If item A can readily be made into item B, it is by definition not yet item B. The Final Rule abuses the English language in order to expand ATF’s regulatory jurisdiction to cover materials that can “readily” be made into regulated products. This attempt to drastically expand ATF’s regulatory jurisdiction is in excess of ATF’s statutory authority. In classification determinations issued to manufacturers, ATF has stated that receiver blanks do not meet the definition of a regulated “firearm” under federal law. ATF has defended these classification determinations in litigation brought by gun-control activists.

But the Final Rule expressly repudiates ATF’s prior classification determinations: Prior determinations by the Director that a partially complete, disassembled, or nonfunctional frame or receiver, including a parts kit, was not, or did not include, a “firearm frame or receiver” under § 478.11, or “frame or receiver” under § 479.11, as those terms were defined prior to April 26, 2022, shall not continue to be valid or authoritative after that date. Such determinations shall include those in which the Director determined that the item or parts kit had not yet reached a stage of manufacture to be, or include, a “firearm frame or receiver” under § 478.11, or “frame or receiver” under § 479.11, as those terms were defined prior to [April 26, 2022].

ATF’s complete reversal of its legal position is arbitrary, capricious, and an abuse of discretion.

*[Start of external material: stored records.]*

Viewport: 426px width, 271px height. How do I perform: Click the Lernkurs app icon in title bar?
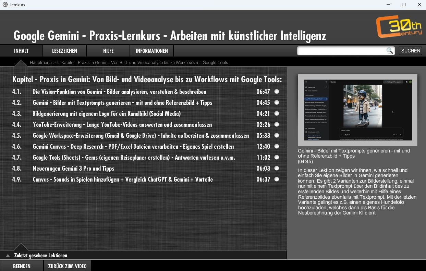(5, 5)
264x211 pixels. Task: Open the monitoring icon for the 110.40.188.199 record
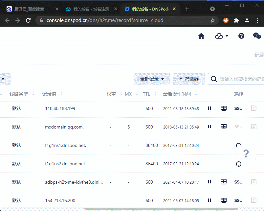point(224,108)
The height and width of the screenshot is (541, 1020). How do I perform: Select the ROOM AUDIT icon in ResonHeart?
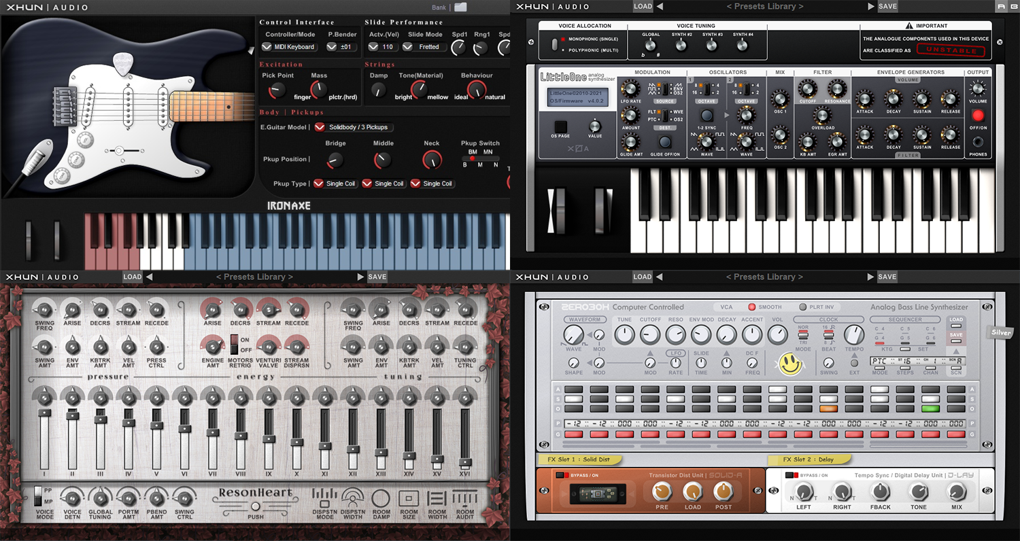(x=464, y=498)
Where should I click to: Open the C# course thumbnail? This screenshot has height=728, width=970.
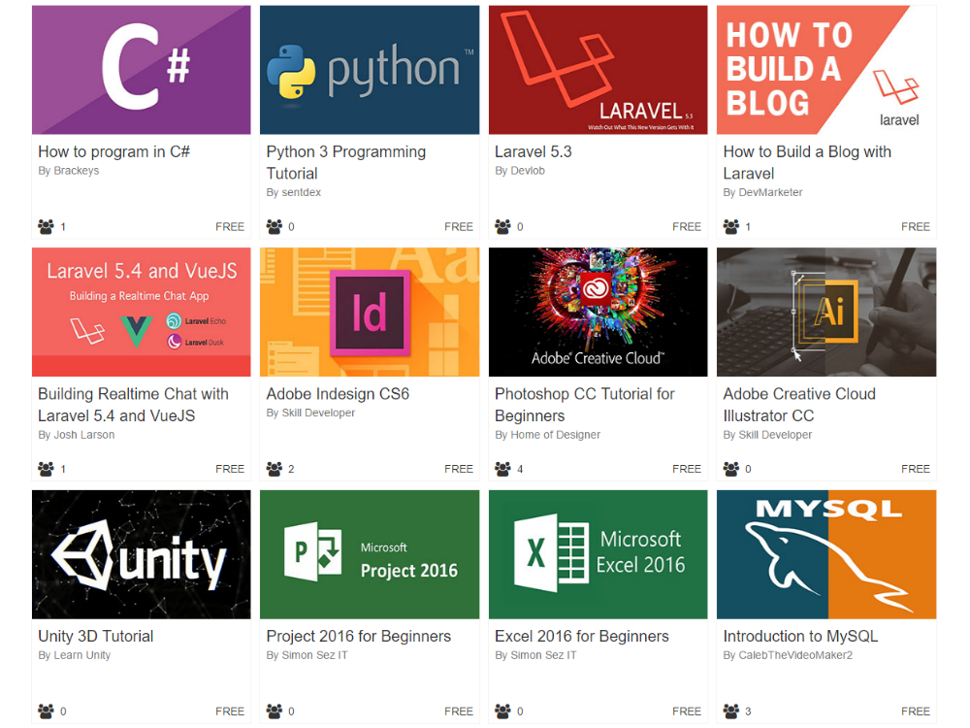point(142,70)
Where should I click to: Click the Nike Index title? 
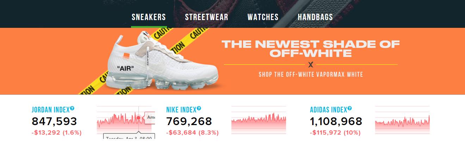pos(181,110)
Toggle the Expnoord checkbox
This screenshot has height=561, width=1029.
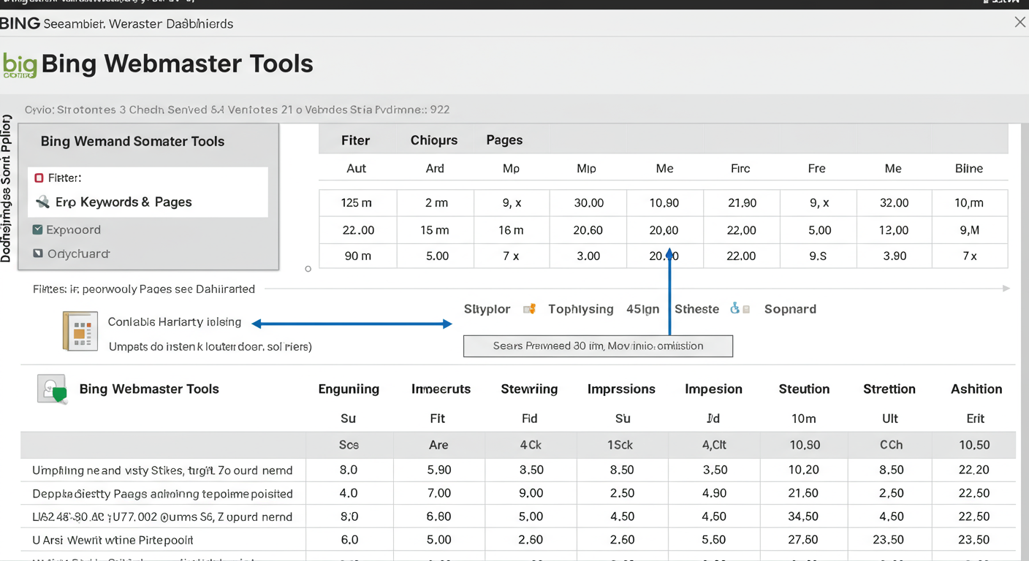click(x=37, y=229)
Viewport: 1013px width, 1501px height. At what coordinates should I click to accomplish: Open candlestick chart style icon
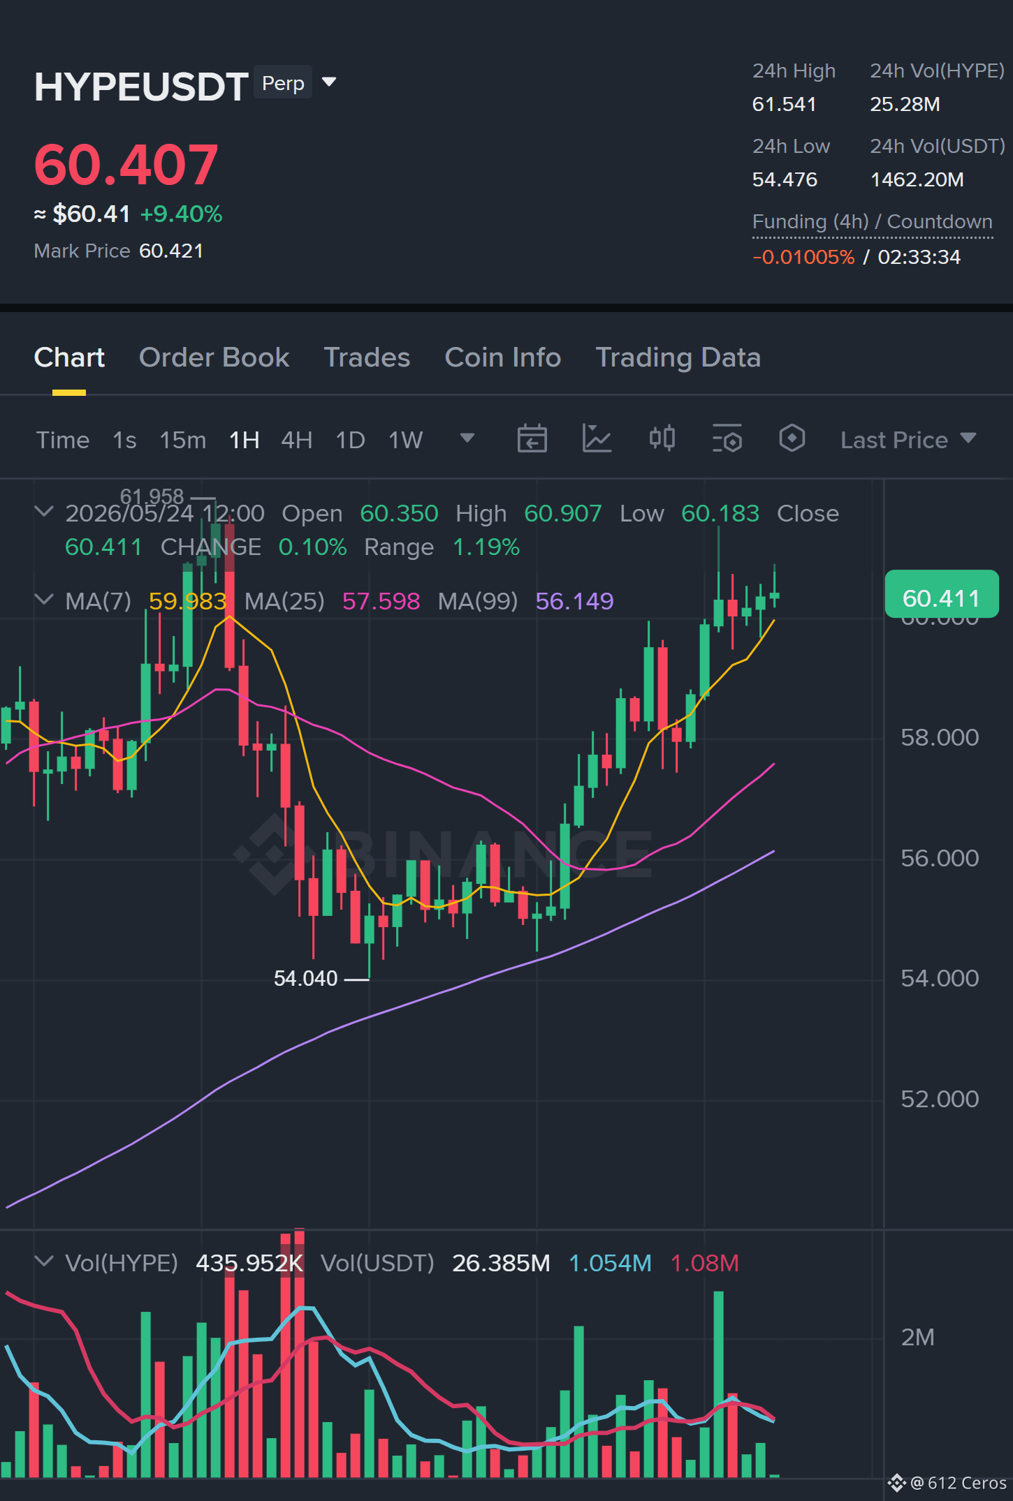point(662,439)
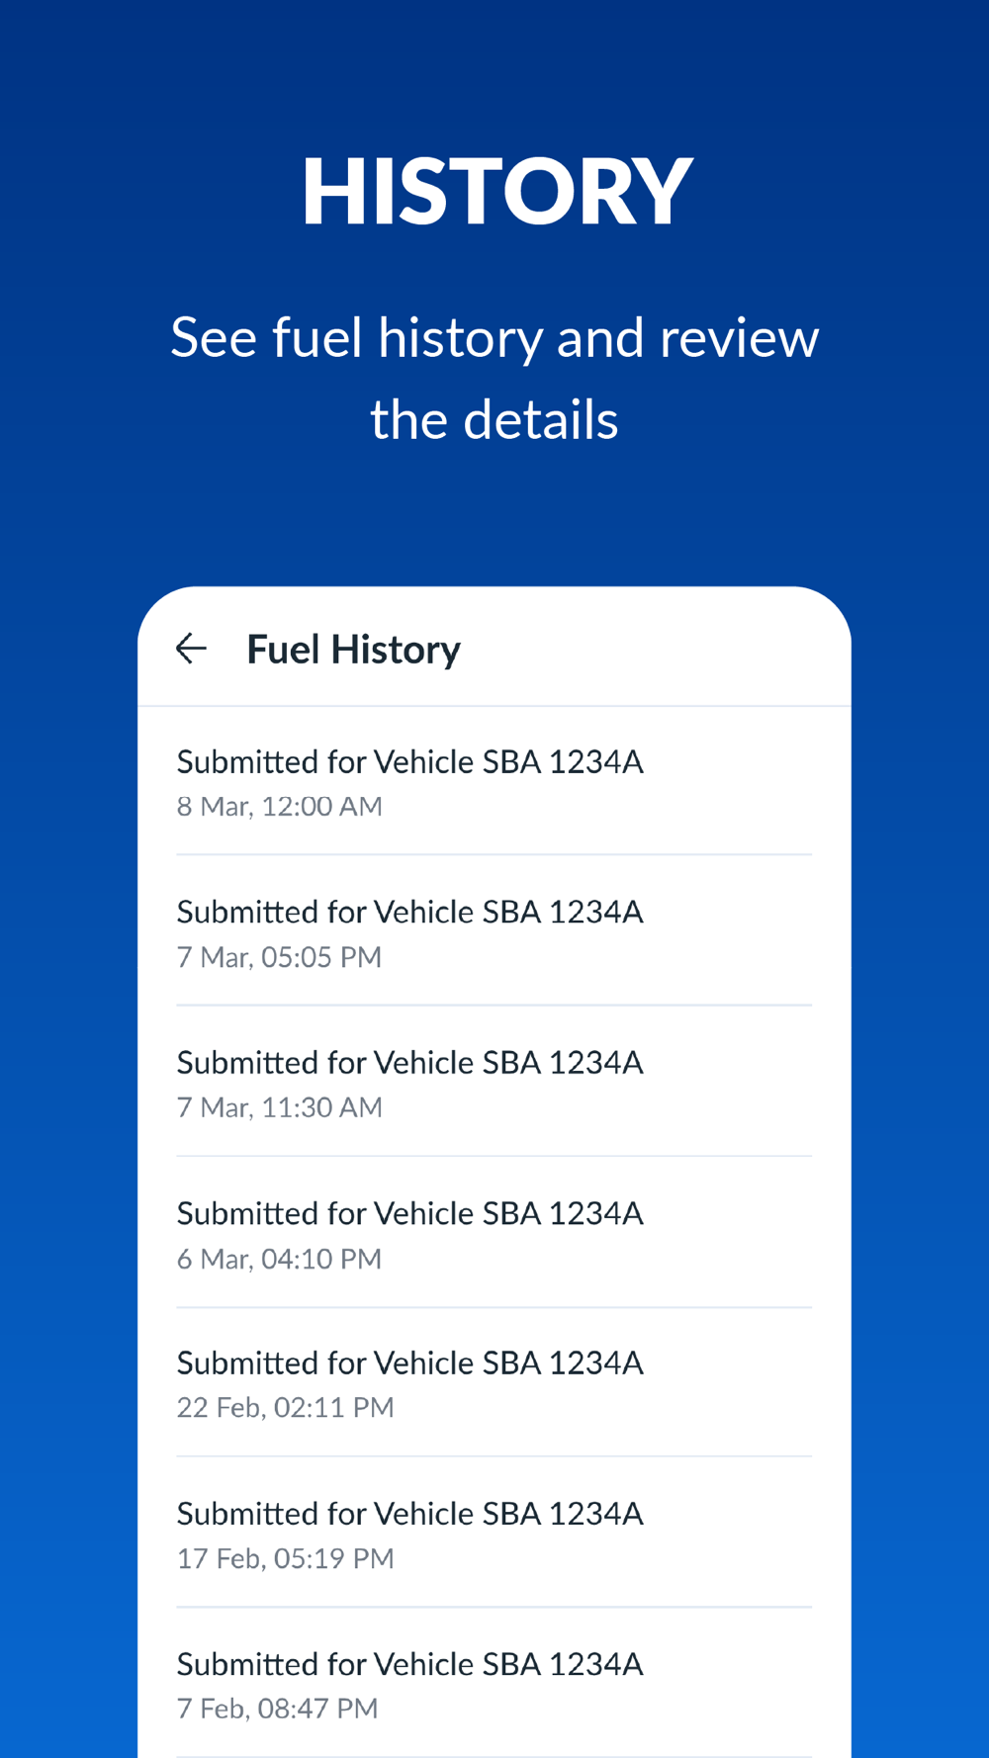Tap the '7 Mar, 11:30 AM' timestamp
989x1758 pixels.
point(279,1107)
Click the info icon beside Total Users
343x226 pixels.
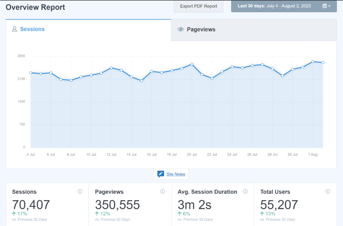(328, 191)
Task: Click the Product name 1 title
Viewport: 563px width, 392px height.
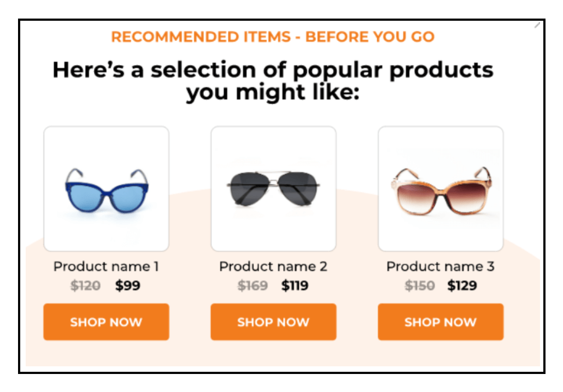Action: 106,266
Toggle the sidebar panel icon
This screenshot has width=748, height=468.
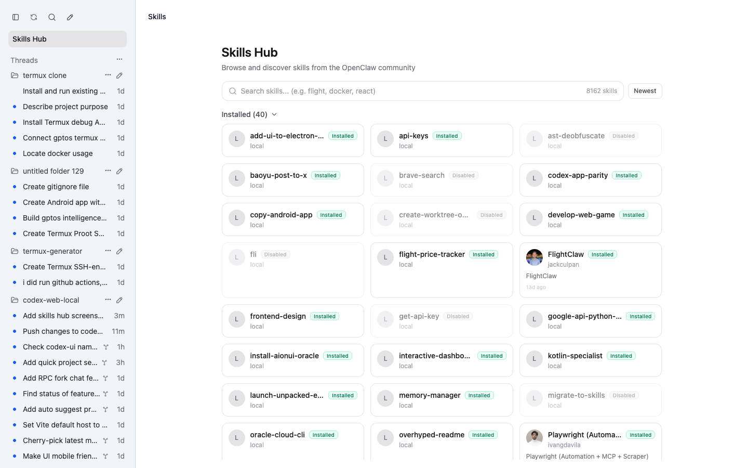(x=16, y=17)
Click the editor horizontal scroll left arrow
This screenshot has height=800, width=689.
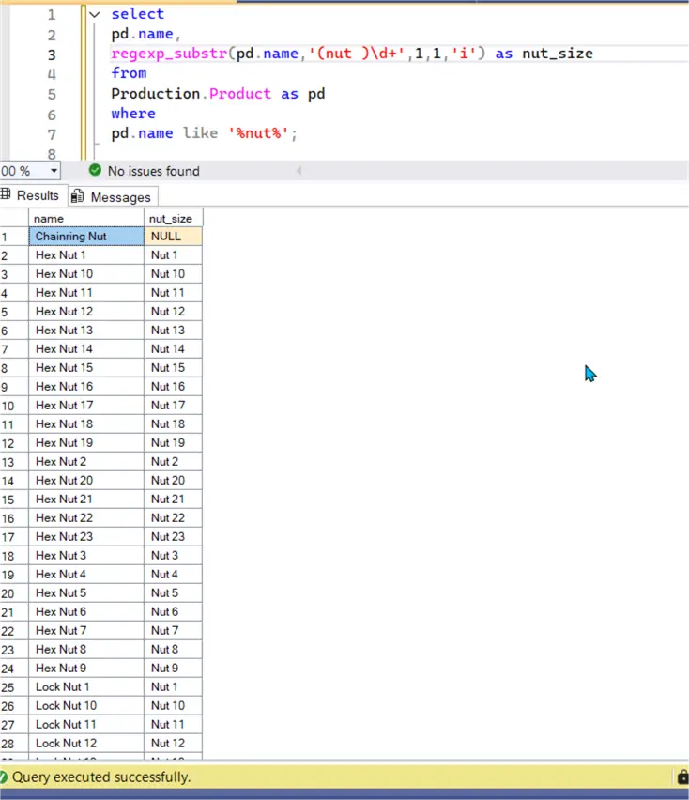(x=299, y=171)
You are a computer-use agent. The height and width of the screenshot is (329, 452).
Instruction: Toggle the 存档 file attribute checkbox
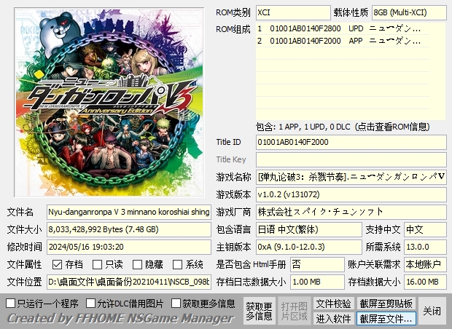57,265
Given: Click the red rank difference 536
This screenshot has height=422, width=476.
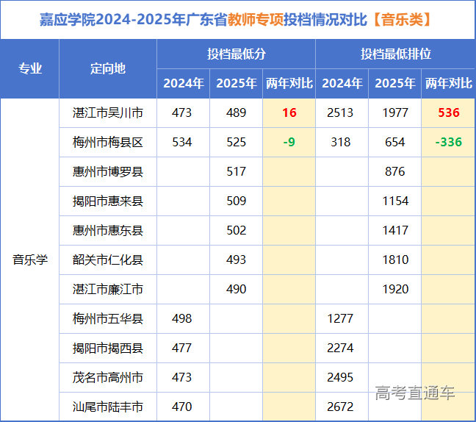Looking at the screenshot, I should tap(448, 113).
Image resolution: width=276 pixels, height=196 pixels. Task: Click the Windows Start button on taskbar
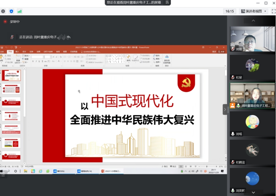tap(2, 171)
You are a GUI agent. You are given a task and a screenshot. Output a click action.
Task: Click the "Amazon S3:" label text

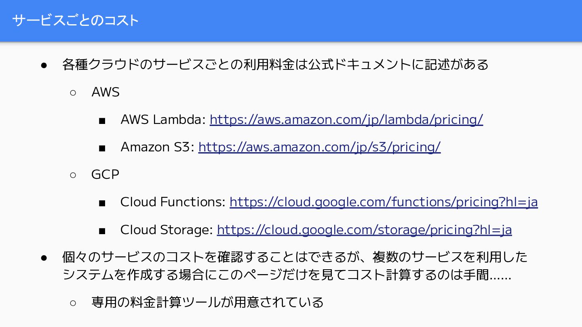pyautogui.click(x=158, y=147)
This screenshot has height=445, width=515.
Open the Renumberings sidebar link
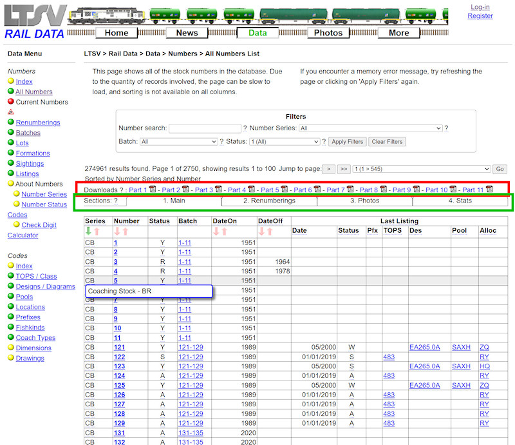click(x=37, y=123)
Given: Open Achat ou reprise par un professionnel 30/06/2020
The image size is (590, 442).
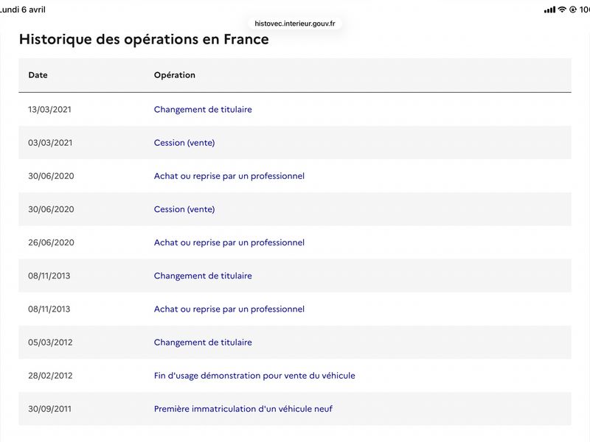Looking at the screenshot, I should [x=229, y=176].
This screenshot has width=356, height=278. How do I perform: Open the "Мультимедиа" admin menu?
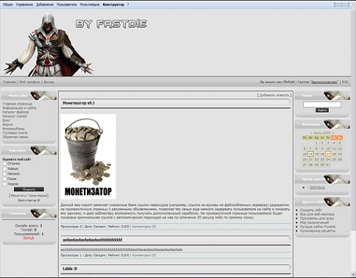click(90, 4)
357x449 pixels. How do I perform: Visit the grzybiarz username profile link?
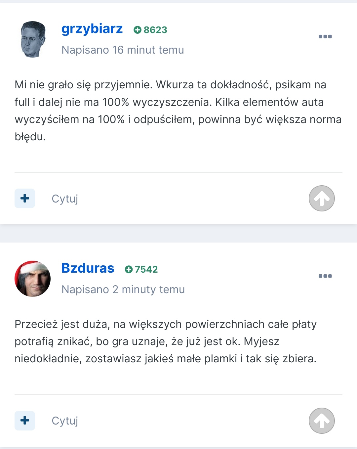coord(92,29)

The phrases “partially complete,” “may readily be completed, assembled, restored, or otherwise converted to function as a frame or receiver,” and “stage of manufacture where it is clearly identifiable as an unfinished component part of a weapon” are so vague as to make it impossible for manufacturers, distributors, and customers to understand which product designs are regulated by the Final Rule and which are not. Among other things, this creates extreme uncertainty and will cause prolific waste in determining which facets of the firearms manufacturing supply chain require a federal firearms license. This uncertainty will force companies involved in the supply chain for manufacturing firearms to withdraw from the industry.

These vague phrases, when combined with the Final Rule’s authorization of the ATF Director to “consider any associated templates, jigs, molds, equipment, tools, instructions, guides, or marketing materials,” effectively delegate to the ATF Director unbounded, unconstitutional discretion to determine by diktat which products fall within ATF’s jurisdiction.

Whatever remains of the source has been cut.